“Saul Ryan, thanks for joining us in the studio today,” the interviewer said as he gestured toward the open chair opposite him.

“Yeah. You’re welcome,” Saul said.

The interviewer adjusted his tie, then asked the question everyone was waiting to hear the answer to, “How old were you when you first realized you wanted to grow up to be a monster?”

Saul shifted in his seat, eyes casting about the room. Not out of discomfort, more of a reflection of how boring he thought regular people had become. “Well, I think it was somewhere around age twelve. I had joined my father on a business trip to Florida. He was there to sell his new robots to a handful of shoe manufacturers. The first morning we were there, we had breakfast at the hotel and I got this idea. Why stop with shoes? Robots should be able to do almost anything someday.”

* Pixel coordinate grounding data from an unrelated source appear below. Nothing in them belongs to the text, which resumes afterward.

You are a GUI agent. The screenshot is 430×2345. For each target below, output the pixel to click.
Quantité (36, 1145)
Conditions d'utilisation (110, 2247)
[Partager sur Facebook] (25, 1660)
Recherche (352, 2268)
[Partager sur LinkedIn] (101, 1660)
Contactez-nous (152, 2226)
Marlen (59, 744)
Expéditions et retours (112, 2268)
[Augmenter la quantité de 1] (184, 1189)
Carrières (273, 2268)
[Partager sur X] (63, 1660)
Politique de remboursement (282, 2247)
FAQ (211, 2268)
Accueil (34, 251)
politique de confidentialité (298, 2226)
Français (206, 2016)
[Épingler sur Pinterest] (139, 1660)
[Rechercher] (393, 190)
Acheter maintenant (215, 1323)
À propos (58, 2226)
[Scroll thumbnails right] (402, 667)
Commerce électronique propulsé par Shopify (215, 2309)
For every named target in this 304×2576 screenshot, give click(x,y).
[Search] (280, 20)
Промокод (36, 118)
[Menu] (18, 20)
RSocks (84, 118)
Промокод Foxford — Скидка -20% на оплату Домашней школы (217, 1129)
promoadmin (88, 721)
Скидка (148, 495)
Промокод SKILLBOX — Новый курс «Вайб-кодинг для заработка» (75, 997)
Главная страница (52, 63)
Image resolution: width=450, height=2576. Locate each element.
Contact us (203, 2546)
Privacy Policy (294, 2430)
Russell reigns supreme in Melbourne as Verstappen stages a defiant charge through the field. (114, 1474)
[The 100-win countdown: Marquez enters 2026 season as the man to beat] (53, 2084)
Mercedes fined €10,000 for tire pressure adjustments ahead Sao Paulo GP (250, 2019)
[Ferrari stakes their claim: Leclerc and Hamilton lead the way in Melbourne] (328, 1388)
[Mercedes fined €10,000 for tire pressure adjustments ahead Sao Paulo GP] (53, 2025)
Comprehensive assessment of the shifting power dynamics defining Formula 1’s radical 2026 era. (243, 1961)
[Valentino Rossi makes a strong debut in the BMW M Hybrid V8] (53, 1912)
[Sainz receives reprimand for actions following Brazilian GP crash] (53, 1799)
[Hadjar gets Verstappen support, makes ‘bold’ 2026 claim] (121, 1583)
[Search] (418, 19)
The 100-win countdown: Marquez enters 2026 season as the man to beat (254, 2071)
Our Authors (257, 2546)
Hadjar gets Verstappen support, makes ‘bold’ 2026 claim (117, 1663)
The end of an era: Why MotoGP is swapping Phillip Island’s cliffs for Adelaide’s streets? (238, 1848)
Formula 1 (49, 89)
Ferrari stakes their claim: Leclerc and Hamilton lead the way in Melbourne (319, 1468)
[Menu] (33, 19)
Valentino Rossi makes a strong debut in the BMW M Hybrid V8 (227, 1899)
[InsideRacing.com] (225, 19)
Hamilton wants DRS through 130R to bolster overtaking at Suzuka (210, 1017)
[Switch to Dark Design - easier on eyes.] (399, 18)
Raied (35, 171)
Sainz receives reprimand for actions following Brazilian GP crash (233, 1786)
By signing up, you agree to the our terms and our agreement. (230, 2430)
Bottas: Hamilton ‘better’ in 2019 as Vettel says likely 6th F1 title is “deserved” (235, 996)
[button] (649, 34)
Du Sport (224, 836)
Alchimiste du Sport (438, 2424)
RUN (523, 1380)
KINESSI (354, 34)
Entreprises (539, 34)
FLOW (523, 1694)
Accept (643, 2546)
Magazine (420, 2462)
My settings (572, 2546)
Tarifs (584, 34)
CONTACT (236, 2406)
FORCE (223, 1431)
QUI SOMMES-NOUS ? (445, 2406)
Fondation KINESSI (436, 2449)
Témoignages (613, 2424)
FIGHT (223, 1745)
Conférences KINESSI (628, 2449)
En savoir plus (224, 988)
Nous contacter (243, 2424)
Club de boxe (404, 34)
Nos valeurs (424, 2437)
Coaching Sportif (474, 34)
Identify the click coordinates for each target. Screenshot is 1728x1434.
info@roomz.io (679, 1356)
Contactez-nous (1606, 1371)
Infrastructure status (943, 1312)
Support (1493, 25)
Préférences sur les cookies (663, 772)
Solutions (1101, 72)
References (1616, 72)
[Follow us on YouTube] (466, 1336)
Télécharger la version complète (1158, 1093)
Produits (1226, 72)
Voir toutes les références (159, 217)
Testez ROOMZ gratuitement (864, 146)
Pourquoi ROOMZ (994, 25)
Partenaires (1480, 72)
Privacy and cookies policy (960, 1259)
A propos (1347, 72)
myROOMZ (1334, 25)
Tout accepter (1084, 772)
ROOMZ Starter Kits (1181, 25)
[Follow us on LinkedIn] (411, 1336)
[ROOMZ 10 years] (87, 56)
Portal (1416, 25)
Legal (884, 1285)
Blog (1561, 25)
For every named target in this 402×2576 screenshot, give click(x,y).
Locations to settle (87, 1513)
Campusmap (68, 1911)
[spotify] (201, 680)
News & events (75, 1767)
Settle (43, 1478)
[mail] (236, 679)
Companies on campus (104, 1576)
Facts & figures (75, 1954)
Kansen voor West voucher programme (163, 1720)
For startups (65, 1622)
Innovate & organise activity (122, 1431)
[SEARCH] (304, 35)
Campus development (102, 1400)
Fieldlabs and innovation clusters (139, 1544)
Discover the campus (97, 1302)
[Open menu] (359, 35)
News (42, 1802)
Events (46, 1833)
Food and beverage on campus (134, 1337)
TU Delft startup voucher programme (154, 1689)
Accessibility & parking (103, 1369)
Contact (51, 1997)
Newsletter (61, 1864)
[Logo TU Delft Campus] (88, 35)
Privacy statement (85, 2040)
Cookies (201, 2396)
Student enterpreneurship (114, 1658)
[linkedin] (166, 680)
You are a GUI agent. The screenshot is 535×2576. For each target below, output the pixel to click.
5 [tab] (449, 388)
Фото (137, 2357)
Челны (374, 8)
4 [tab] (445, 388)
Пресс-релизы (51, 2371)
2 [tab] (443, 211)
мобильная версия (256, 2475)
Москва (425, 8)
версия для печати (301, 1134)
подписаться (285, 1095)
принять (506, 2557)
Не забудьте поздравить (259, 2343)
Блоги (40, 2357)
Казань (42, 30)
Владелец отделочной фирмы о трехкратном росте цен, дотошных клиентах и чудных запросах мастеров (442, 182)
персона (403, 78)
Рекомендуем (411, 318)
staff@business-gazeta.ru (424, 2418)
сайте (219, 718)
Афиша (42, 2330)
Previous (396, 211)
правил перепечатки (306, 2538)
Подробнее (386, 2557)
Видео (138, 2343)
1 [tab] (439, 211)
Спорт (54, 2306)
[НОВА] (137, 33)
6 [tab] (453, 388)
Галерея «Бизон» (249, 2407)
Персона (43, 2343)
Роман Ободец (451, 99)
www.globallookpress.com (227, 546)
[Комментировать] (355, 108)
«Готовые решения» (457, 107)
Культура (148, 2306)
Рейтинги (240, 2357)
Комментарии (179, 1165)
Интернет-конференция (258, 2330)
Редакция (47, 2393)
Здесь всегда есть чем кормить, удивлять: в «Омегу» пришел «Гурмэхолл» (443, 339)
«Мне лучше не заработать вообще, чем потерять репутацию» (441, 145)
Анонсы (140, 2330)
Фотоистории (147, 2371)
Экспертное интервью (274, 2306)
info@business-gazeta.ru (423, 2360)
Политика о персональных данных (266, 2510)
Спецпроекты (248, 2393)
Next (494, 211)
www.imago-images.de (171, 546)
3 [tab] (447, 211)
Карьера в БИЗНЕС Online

“So just like that?” the interviewer asked.

“Yeah. Just like that. I realized that we – the wealthy – don’t need regular people, or at least wouldn’t need them for long. All we have to do is automate everything. Then there’ll be no use for regular people. It’ll be nice.”

Not feeling uncomfortable in anyway, the interviewer asked, “Well, what will you do with all the people that you don’t need?”

Saul took a quick look around the room, and lowered his voice a little. “That’s pretty easy. I mean, it took a great deal of planning, but they’ll die off before they have a chance to do anything about it. See we’re destroying the public education system, the health care system, and raking them over the coals with chaos.”

Saul stopped talking and nodded a few short nods.

“I know you only had a moment for us today, so I’d like to ask you one last question. This one came in on Twitter, looks like some kid, a fourteen year old.”

Saul nodded and said, “Go ahead. I have time for one last question.”

The interviewer, cleared his throat and read the question, “Has it ever occurred to you other people are people too?”

“No,” Saul said and then he got up and walked out.